No one robs without intending to obtain value from what is taken, and if that is a financial instrument on which a signature must be forged if it is to be cashed or otherwise used to the robber's profit the forgery could easily be thought a part of a single scheme or plan. But "scheme" and "plan" are words of intention, implying that the forgery and the robbery have been jointly planned, or at least that it have been evident that the commission of one would entail the commission of the other as well. If the decision to commit forgery arose only after the robber discovered what he had taken, the forgery would be no more a part of the scheme or plan to rob than would be retaliation against a witness of whose existence the retaliator was unaware when he planned the crime to which the witness has testified; and Coleman even narrowly read would therefore govern. A crime merely suggested by or arising out of the commission of a previous crime is not (to repeat our essential holding) related to the earlier crime in the special sense of being part of a common scheme or plan.


So far as appears, the defendant in our case scooped up the contents of the cash register and they just happened to include a money order.

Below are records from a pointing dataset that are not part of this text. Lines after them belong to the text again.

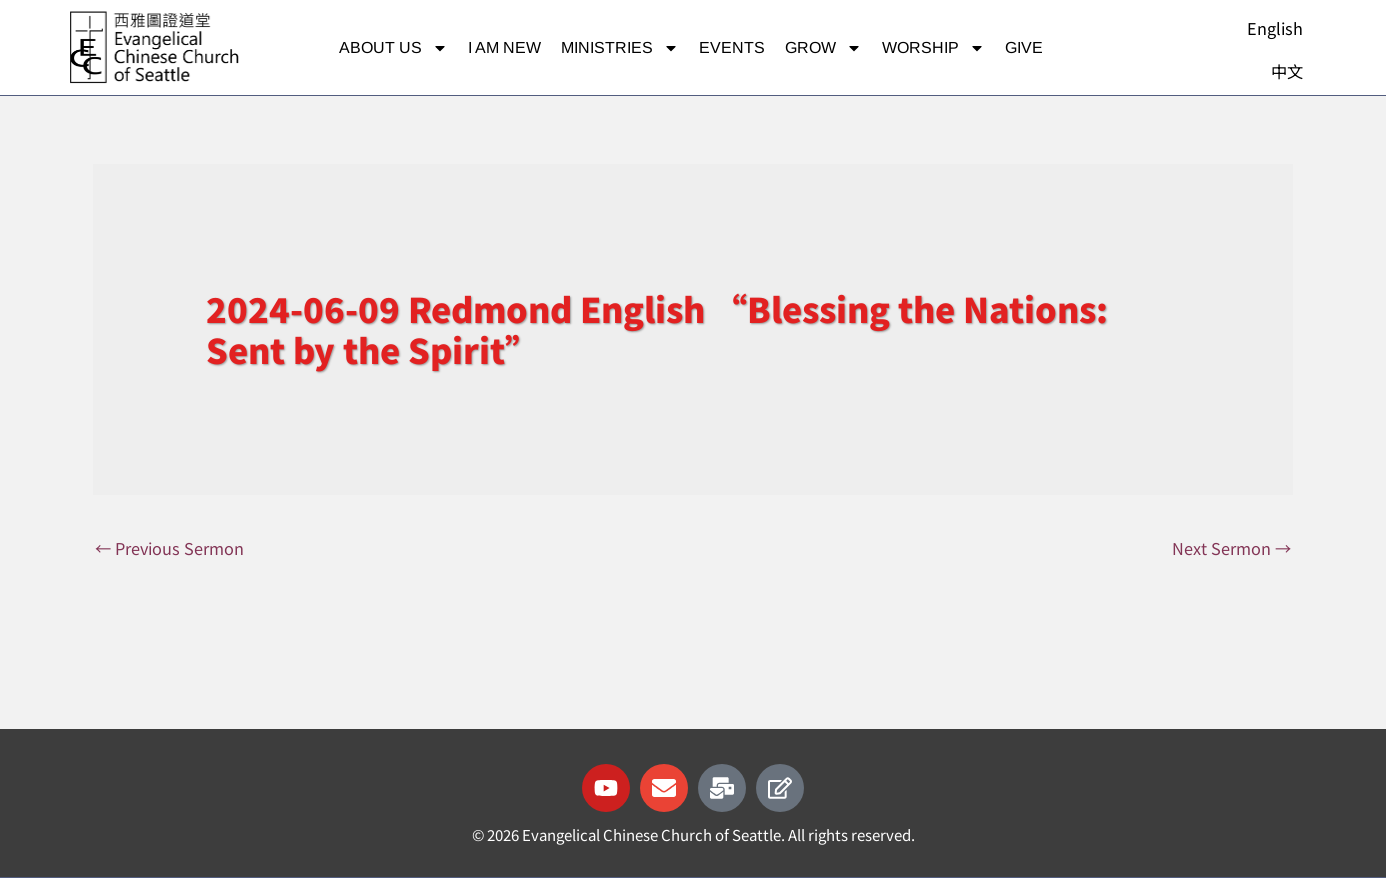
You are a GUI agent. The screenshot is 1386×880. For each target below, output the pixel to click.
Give (1024, 47)
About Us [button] (393, 48)
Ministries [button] (620, 48)
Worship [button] (933, 48)
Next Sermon (1230, 548)
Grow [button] (823, 48)
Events (732, 47)
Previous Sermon (173, 548)
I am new (504, 47)
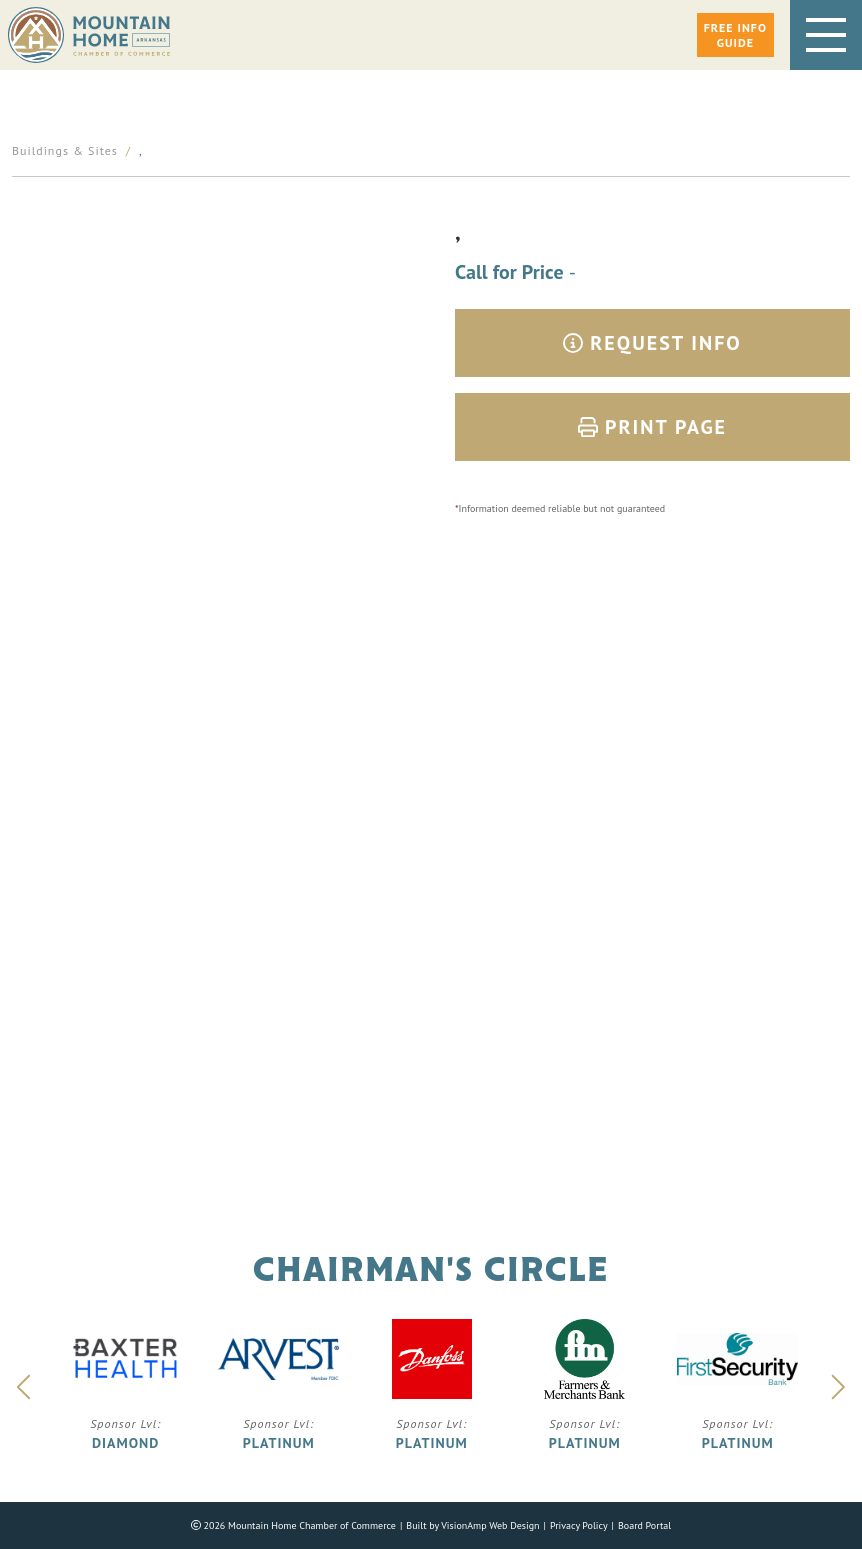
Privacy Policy (579, 1525)
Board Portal (644, 1525)
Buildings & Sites (65, 150)
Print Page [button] (652, 427)
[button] (735, 35)
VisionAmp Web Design (490, 1525)
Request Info (652, 343)
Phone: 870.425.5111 (431, 965)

Since the two crimes thus were unrelated within the meaning of the pertinent provision of the guidelines, his sentence was properly enhanced. This is true whether the government has the burden of proof or the defendant, and whether the standard of appellate review of a decision applying a provision of the sentencing guidelines to uncontested facts is clearly erroneous or plenary--two issues that are not addressed by our cases, and that we reserve for another day. For representative discussions of them by other circuits, see United States v. Khang, 904 F.2d 1219, 1222-23 (8th Cir.1990); United States v. Davis, supra, 922 F.2d at 1388.


The defendant's other ground of appeal we also reject, for the reasons stated in an unpublished order issued this day.